### Reading passage
* * * * * * *
Introduction
Parsing, syntax analysis, or syntactic analysis is the process of analysing a string of symbols, either in natural language, computer languages or data structures, conforming to the rules of a formal grammar. The term parsing comes from Latin pars (orationis), meaning part (of speech). In this example Java Code from a Java Source file is used. You will see that we will be able to recognize parts of the code and store them in variables.
We use the StreamTokenizer class to parse the text into “tokens”, allowing the tokens to be read one at a time. The parsing process is controlled by a table and a number of flags that can be set to various states. The stream tokenizer can recognize identifiers, numbers, quoted strings, and various comment styles.
The example below shows how this can be done. The input is a Java file.:
try {
// Create the tokenizer to read from a file
FileReader rd = new FileReader("filename.java");
StreamTokenizer st = new StreamTokenizer(rd);
// Prepare the tokenizer for Java-style
// tokenizing rules
st.parseNumbers();
st.wordChars('_', '_');
st.eolIsSignificant(true);
// If whitespace is not to be discarded, make
// this call
st.ordinaryChars(0, ' ');
// These calls caused comments to be
// discarded
st.slashSlashComments(true);
st.slashStarComments(true);
// Parse the file
int token = st.nextToken();
while (token != StreamTokenizer.TT_EOF) {
token = st.nextToken();
switch (token) {
case StreamTokenizer.TT_NUMBER:
// A number was found; the value is
// in nval
double num = st.nval;
break;
case StreamTokenizer.TT_WORD:
// A word was found; the value is in
// sval
String word = st.sval;
break;
case '"':
// A double-quoted string was found;
// sval contains the contents
String dquoteVal = st.sval;
break;
case ''':
// A single-quoted string was found;
// sval contains the contents
String squoteVal = st.sval;
break;
case StreamTokenizer.TT_EOL:
// End of line character found
break;
case StreamTokenizer.TT_EOF:
// End of file has been reached
break;
default:
// A regular character was found; the
// value is the token itself
char ch = (char)st.ttype;
break;
}
}
rd.close();
} catch (IOException e) {
}
* * * * * * *
### Task
In the StreamTokenizer parsing page above, list every method called on st to configure the tokenizer before the file is parsed.
* * * * * * *
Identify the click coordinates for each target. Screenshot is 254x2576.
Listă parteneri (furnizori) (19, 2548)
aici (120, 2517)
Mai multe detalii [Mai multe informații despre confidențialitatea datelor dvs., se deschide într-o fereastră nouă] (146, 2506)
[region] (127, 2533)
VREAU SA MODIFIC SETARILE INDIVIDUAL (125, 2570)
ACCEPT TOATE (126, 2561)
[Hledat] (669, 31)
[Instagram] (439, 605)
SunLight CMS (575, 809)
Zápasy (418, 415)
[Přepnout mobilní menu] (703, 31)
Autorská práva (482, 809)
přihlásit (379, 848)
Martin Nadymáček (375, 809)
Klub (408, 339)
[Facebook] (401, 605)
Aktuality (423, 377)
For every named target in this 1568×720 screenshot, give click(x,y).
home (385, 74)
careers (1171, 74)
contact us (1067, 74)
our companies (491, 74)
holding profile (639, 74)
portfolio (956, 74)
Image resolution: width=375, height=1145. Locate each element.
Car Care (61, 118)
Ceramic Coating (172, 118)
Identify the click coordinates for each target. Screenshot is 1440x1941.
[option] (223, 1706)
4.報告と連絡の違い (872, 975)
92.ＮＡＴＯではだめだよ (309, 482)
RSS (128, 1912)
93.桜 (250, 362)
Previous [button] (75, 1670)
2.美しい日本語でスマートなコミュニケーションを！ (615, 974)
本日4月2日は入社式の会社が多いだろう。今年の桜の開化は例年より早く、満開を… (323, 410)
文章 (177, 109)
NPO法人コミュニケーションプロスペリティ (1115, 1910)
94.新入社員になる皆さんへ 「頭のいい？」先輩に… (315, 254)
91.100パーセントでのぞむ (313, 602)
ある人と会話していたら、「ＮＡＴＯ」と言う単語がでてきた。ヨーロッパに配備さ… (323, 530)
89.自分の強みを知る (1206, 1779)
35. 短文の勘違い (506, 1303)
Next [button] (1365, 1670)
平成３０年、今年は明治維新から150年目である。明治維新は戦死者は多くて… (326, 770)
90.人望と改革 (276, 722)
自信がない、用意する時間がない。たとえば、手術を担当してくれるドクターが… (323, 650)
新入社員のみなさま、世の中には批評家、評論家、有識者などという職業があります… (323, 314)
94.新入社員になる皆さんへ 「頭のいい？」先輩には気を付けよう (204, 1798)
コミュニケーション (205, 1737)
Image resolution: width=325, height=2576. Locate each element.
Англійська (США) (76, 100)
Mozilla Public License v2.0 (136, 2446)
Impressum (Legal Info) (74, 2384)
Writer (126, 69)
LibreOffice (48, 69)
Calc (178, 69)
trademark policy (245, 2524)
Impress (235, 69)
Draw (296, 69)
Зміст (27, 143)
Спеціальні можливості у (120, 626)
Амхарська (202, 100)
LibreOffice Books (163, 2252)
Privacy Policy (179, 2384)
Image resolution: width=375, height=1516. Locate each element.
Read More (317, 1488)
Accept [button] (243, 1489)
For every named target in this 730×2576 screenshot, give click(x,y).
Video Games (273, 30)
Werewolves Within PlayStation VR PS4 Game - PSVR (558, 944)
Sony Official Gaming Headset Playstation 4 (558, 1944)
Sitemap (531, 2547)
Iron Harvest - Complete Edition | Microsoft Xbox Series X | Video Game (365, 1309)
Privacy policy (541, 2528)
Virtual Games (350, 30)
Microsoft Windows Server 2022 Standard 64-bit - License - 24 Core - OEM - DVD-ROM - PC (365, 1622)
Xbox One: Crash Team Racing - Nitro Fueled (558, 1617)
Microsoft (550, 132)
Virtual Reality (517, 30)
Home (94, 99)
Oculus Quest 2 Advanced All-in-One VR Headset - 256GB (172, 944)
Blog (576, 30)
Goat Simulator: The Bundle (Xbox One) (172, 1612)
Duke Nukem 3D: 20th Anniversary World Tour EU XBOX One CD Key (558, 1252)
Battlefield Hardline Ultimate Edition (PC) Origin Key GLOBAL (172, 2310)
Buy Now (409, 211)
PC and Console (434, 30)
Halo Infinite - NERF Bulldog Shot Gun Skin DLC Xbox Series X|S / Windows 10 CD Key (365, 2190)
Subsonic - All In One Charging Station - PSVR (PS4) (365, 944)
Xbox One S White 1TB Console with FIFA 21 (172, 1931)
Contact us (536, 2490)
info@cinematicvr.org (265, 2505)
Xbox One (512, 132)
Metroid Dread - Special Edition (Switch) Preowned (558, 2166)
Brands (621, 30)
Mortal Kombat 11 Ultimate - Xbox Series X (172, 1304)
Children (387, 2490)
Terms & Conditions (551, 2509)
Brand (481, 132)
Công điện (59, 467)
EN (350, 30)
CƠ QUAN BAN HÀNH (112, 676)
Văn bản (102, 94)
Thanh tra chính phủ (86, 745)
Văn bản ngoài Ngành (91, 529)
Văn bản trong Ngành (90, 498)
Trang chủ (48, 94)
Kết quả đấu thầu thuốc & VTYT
* * * * * * *
### Answer for the task
- parseNumbers
- wordChars
- eolIsSignificant
- ordinaryChars
- slashSlashComments
- slashStarComments